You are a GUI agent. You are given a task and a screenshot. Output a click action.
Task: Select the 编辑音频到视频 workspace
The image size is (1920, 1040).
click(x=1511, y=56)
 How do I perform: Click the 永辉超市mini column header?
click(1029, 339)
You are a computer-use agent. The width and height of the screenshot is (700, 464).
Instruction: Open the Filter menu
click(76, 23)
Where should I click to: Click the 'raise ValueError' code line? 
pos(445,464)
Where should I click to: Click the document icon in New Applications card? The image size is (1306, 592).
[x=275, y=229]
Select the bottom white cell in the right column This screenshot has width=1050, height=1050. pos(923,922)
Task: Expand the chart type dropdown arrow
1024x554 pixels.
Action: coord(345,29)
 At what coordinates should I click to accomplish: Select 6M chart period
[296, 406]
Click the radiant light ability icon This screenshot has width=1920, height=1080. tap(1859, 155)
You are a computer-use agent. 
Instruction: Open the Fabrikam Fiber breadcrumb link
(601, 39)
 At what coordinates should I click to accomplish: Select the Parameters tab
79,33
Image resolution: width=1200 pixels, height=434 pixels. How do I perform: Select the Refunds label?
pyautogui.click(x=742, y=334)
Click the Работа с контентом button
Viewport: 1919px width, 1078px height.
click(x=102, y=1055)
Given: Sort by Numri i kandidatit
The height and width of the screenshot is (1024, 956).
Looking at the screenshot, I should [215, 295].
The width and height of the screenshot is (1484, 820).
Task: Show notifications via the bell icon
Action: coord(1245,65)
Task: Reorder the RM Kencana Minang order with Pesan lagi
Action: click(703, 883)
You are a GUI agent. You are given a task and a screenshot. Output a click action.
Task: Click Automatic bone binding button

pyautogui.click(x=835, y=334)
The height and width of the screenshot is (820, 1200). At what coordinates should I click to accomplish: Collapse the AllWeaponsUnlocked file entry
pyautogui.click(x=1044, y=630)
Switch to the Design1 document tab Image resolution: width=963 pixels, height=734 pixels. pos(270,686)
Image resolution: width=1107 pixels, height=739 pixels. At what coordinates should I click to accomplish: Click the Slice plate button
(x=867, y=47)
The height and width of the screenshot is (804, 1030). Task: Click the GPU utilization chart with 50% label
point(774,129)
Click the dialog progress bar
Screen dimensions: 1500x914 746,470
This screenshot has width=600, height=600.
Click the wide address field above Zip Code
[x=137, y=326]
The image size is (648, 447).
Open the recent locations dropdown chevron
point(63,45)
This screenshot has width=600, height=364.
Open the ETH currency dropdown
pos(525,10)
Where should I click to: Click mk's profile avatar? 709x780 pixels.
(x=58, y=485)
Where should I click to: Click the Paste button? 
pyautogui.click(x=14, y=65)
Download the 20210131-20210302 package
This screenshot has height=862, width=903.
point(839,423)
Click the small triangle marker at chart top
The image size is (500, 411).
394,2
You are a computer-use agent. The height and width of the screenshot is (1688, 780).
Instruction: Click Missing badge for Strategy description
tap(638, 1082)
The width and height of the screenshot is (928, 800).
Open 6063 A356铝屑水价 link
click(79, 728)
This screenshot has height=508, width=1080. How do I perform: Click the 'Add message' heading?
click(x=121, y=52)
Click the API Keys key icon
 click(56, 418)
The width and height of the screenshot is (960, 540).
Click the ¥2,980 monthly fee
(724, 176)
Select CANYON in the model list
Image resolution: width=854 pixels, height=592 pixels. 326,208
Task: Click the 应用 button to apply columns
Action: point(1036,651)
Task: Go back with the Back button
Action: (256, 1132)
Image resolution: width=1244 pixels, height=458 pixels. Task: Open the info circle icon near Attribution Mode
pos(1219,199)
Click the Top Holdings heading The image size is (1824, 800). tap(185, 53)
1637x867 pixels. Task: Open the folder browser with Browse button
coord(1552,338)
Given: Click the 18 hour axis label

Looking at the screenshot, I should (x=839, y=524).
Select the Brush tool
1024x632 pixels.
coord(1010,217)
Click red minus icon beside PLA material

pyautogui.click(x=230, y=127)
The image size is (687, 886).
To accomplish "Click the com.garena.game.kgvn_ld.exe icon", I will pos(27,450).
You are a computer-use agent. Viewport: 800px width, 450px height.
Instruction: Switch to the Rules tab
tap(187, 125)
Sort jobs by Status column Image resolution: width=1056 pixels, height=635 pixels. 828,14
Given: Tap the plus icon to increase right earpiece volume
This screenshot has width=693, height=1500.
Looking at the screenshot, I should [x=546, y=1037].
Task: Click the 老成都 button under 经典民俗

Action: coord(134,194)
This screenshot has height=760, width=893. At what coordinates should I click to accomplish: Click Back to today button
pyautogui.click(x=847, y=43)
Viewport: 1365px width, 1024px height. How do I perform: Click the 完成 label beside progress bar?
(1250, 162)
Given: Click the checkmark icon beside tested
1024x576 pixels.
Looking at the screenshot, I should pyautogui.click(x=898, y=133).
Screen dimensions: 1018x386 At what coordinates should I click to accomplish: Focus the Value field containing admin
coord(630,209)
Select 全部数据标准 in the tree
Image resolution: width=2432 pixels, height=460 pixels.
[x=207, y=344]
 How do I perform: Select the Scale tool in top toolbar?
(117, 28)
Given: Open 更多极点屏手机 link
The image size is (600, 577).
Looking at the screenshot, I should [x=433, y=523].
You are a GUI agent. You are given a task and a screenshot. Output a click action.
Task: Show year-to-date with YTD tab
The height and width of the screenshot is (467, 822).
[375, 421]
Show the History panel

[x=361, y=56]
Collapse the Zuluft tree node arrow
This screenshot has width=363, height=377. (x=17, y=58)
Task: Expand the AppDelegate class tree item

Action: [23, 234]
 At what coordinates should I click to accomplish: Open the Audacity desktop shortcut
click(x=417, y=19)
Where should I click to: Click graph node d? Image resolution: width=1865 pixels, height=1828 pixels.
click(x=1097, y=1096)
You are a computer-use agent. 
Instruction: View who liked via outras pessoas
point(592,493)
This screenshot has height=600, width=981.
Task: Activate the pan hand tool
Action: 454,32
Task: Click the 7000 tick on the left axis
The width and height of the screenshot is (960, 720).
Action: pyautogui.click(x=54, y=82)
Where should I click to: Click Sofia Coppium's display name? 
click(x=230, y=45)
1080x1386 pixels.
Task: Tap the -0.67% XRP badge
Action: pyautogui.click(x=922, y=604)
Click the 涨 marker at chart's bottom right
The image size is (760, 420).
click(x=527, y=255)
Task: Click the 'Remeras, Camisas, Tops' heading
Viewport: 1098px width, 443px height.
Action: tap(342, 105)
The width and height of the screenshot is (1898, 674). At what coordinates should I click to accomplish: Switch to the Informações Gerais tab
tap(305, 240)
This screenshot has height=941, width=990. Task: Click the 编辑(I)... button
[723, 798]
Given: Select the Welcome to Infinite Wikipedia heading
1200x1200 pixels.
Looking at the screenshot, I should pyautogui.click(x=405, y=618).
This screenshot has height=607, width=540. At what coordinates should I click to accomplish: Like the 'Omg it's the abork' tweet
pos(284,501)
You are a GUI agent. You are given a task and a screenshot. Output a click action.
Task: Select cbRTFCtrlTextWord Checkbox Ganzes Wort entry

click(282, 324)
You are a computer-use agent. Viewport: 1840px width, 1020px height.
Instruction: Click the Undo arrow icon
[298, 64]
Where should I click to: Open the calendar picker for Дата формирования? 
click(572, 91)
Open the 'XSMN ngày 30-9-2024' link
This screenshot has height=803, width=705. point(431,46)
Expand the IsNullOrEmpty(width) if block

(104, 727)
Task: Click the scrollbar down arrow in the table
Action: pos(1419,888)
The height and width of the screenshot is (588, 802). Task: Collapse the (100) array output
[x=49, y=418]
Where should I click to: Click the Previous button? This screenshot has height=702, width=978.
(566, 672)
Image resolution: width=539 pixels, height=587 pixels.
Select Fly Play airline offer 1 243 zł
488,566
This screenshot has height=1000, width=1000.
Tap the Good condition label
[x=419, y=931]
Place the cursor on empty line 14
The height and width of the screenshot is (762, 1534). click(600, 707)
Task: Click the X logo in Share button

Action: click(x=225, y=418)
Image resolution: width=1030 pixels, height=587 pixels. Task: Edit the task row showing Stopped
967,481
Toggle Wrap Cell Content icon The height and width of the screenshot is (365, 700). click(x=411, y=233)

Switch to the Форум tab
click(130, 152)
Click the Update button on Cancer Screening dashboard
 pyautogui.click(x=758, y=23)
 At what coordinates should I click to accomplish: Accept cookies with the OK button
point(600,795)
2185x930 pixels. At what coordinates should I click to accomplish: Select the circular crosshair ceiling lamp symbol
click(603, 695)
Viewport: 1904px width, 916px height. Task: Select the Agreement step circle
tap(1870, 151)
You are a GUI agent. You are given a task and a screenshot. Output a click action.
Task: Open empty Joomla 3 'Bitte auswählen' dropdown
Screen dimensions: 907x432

● ● ● ●

_BRIEF_:
Scan the records for the word "Sort", and copy each line where it is found.

_ANSWER TO THE PROBLEM_:
Given: Sort by Numri i kandidatit
Sort jobs by Status column Image resolution: width=1056 pixels, height=635 pixels. 828,14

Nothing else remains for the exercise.